Un grupo de sindicalistas entregó la propuesta a diputados del FMLN. / Óscar Machón


Diputados del FMLN dieron iniciativa a una propuesta de ley para nacionalizar el sistema de pensiones en El Salvador, que crearía una autónoma para administrar los ahorros de los trabajadores y entregaría una pensión mínima de $300.

Organizaciones sociales agrupadas en el Frente Social y Sindical Salvadoreño (FSS), y la Concertación Popular por un País sin Hambre y Seguro (Conphas), entregaron la propuesta ayer para establecer “una nueva ley de pensiones con un sistema universal, público, solidario y de beneficio definido”, dijo Roxana Rodríguez, del movimiento Profesionales por la Transformación de El Salvador (Proes).

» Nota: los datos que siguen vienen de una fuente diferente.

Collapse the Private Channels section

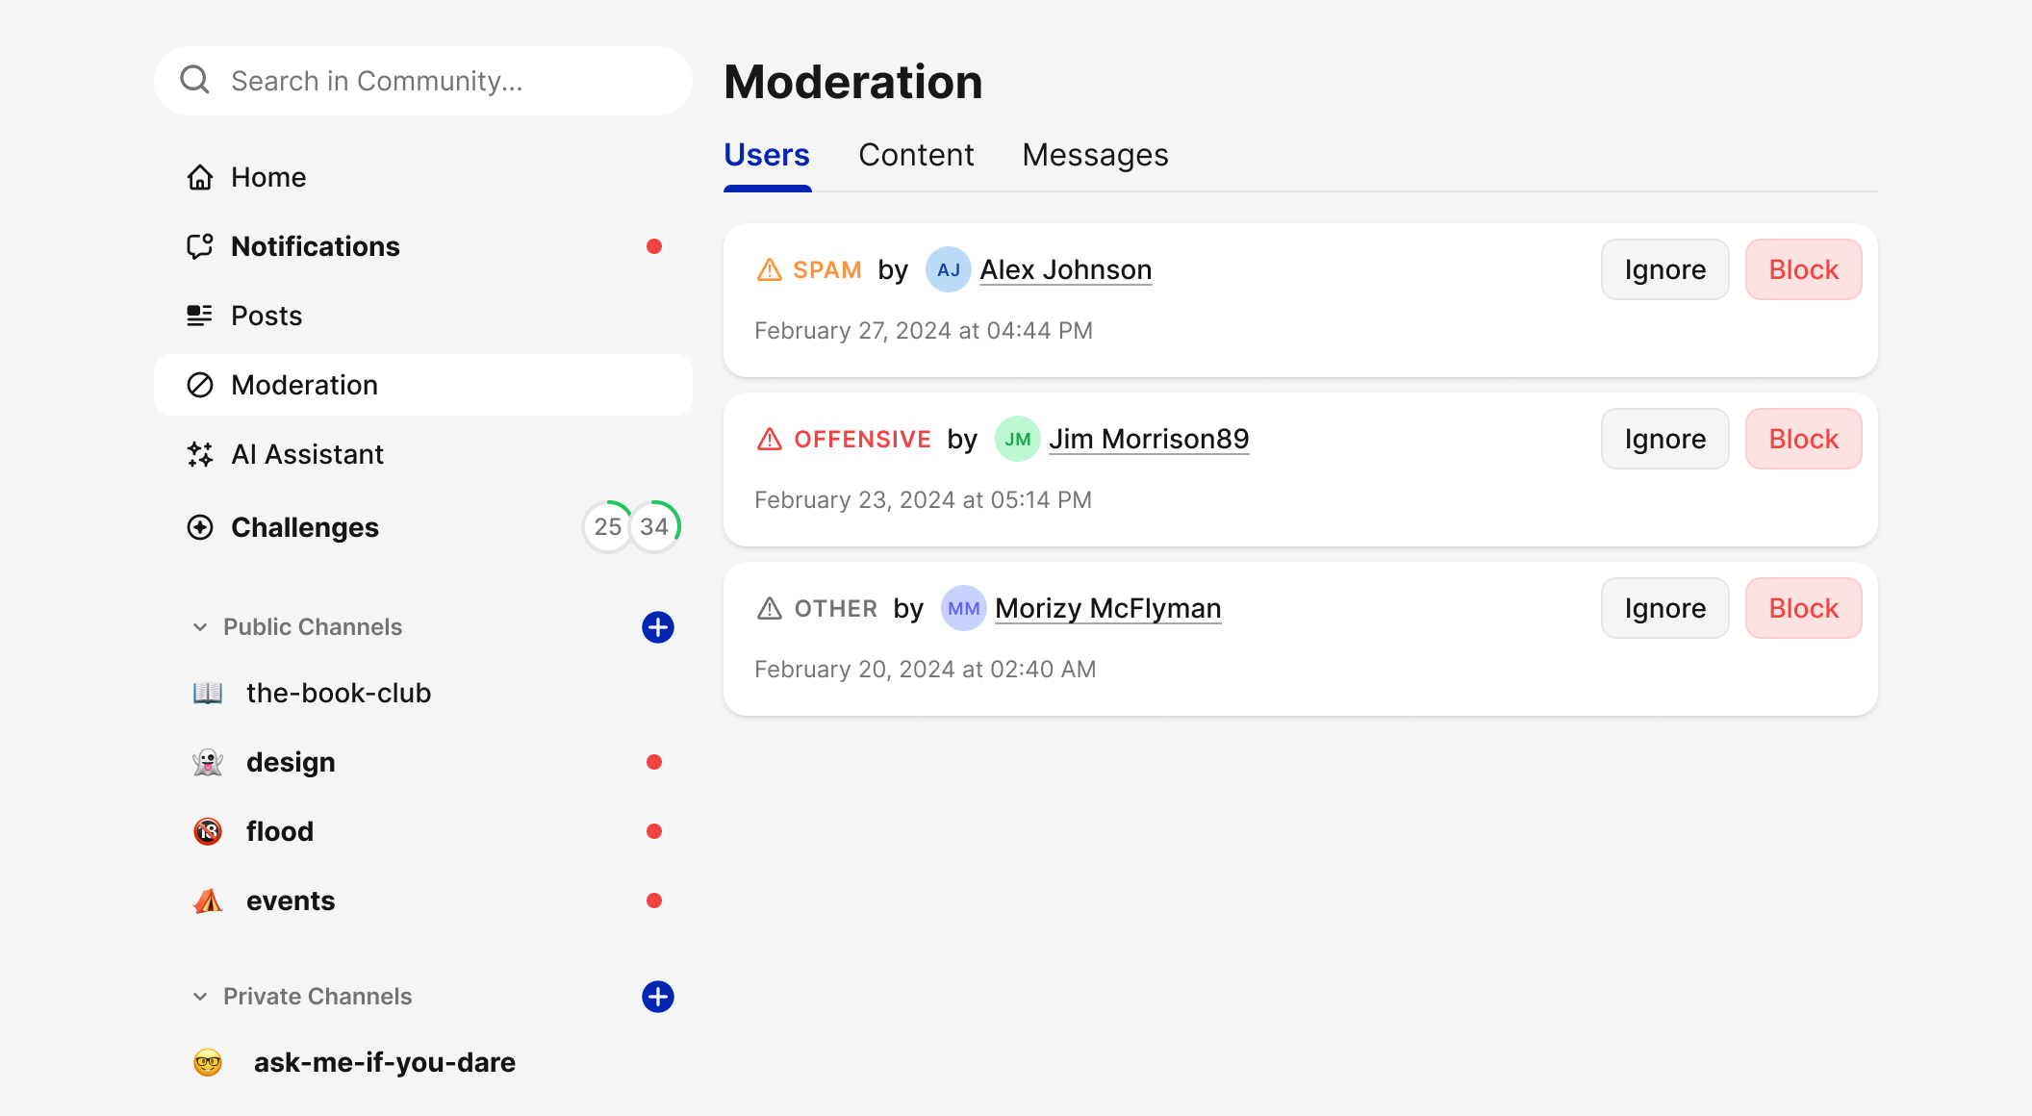coord(200,997)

La última reforma a la Ley del Sistema de Ahorro de Pensiones (SAP), aprobada en septiembre de 2017 con la participación de todas las fracciones políticas, evitó que el país cayera en impago de la deuda de pensiones, pero para Francisco García, coordinador nacional de Conphas, “fue solo un parche fiscal”.

 

La propuesta

Las organizaciones piden que se abandone el sistema de capitalización individual y se retome el sistema de reparto, liquidando las administradoras privadas y creando el Instituto Nacional Autónomo de Previsión Social (Inaps), que funcionaría como ente tripartito de mayoría pública.

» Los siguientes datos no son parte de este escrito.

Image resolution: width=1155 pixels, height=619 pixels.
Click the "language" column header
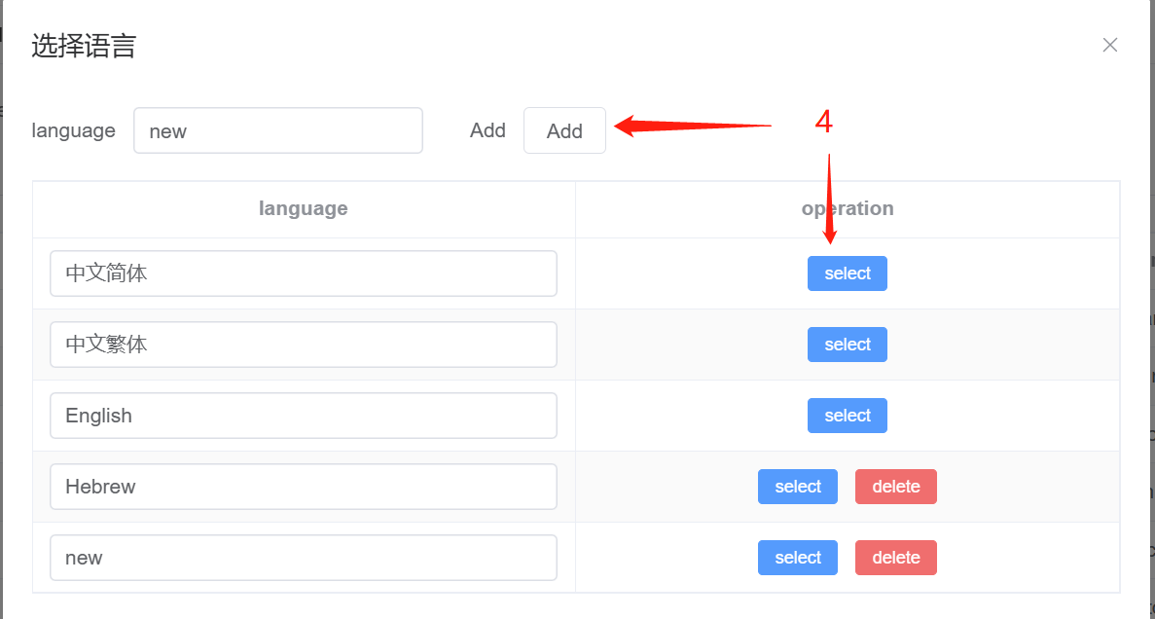(x=303, y=208)
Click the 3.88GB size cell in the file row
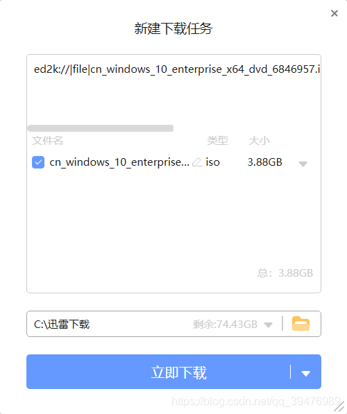Image resolution: width=347 pixels, height=414 pixels. click(x=265, y=162)
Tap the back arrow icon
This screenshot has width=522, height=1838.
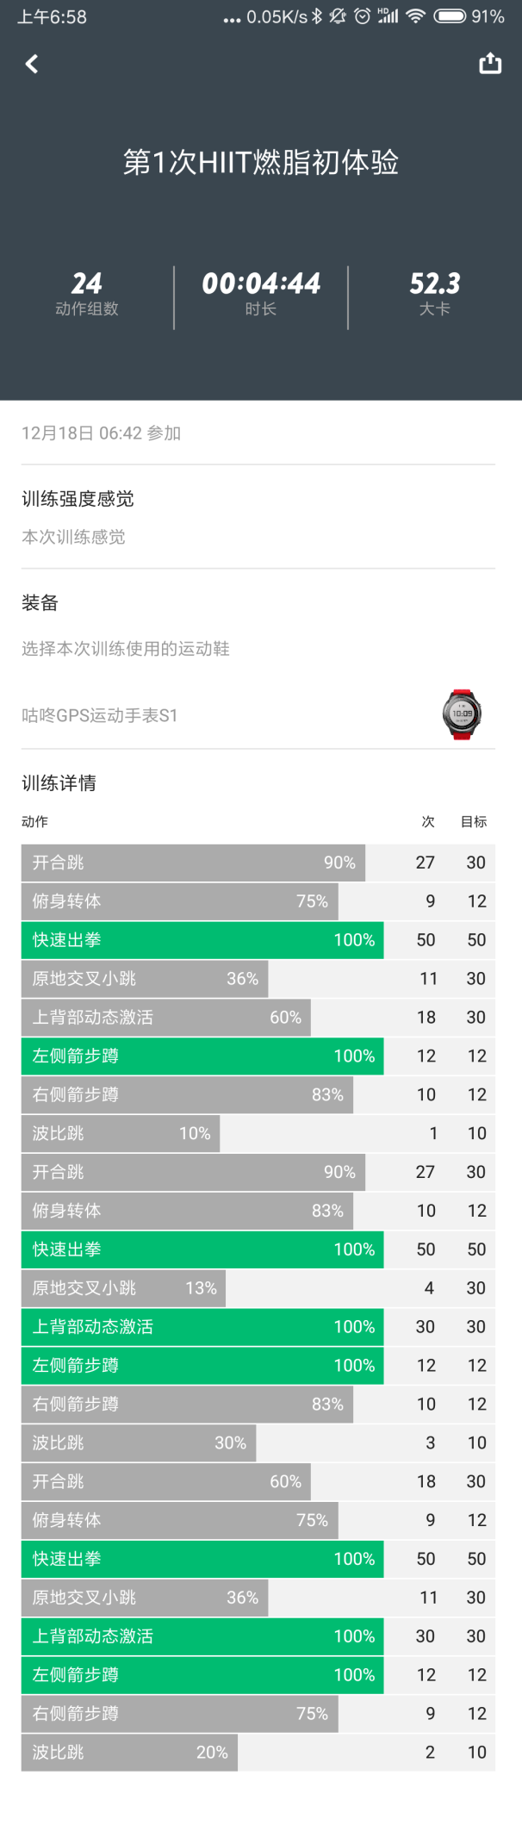[x=32, y=64]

Los trabajadores solicitan que se incremente la cotización mensual del trabajador del 15 % al 16 %. Ese punto de incremento sería costeado solo por el empleador, que aportaría un 8.75 % para la cuenta de retiro de los trabajadores. Actualmente, los empleados aportan 7.25 % y los patronos un 7.75 %.

Yanci Urbina, diputada del FMLN que respaldó la propuesta, consideró que el incremento permitirá la sostenibilidad del nuevo sistema, que solo tendrá una comisión del 0.5 % para administrar los ahorros de cada trabajador.

El sistema público ofrecería una pensión mínima igual al salario mínimo del sector comercio y servicios vigente, es decir, $300. La pensión mínima actual es de $206. Propone una pensión universal para trabajadores que no coticen, de un tercio del salario mínimo, es decir, $100 mensuales.

El diputado Alberto Romero, de la fracción de Arena, consideró insostenible nacionalizar el sistema de pensiones. “Se ahorra el 15 % de nuestro salario, y cuando nos jubilamos queremos que sea con el 100 %. No se puede cargar al Estado con el otro 85 %”, criticó el legislador.